During the restoration process the front door has been returned to its originally place on Paulet Street and a balcony with a view on the spacious garden has been built in at the back. On the far south of the plot Gerwel also had a building erected that he used as a museum for his unique collections of horse carts and tortoise shells. During the restoration process, a well that is probably older than the house itself and that possibly dates from the 1700s has also been discovered. The chance discovery was made when someone stepped on to two flat stones and noticed water trickling from under them. Once the stones and rubble were removed, the well that had been laid out with uncured bricks was found.


Paulet House, as Prof. Jakes Gerwel affectionately called his Somerset East home, had a very special place in his heart. And it is this house, Paulet House, that his wife Phoebé donated to the Jakes Gerwel Foundation shortly after his death in 2012. In order to build out Prof. Jakes Gerwel’s legacy, the Foundation decided to turn Paulet House into a writers house. The Jakes Gerwel Family Trust and the Rupert Historic Homes Foundation contributed to the funds for the project. The expertise of architect John Rennie, contractors Frans Taylor and Jacque Oelofse, and Michelle van Niekerk of Nest Interiors made it possible to host the first writers residence in 2019. Thus, restored to elegance, the venerable lady now invites guests and their stories to stay a while before sending them in fine form into the future.
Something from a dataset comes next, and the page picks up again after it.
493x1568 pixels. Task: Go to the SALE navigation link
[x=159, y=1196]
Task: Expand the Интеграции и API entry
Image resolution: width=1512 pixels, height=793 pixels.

Gert Johannes (Jakes) Gerwel (18 January 1946 – 28 November 2012) was born on the farm Malvern outside Somerset East. He was a South African academic and anti-apartheid activist and served as Director-General of the Presidency when Nelson Mandela was in office. In 1999 Gerwel was instrumental in brokering the deal under which Lockerbie bombing suspects were extradited to Scotland. Included in the many positions Prof Gerwell held was chairman of the Nelson Mandela Foundation and Rector of Rhodes University.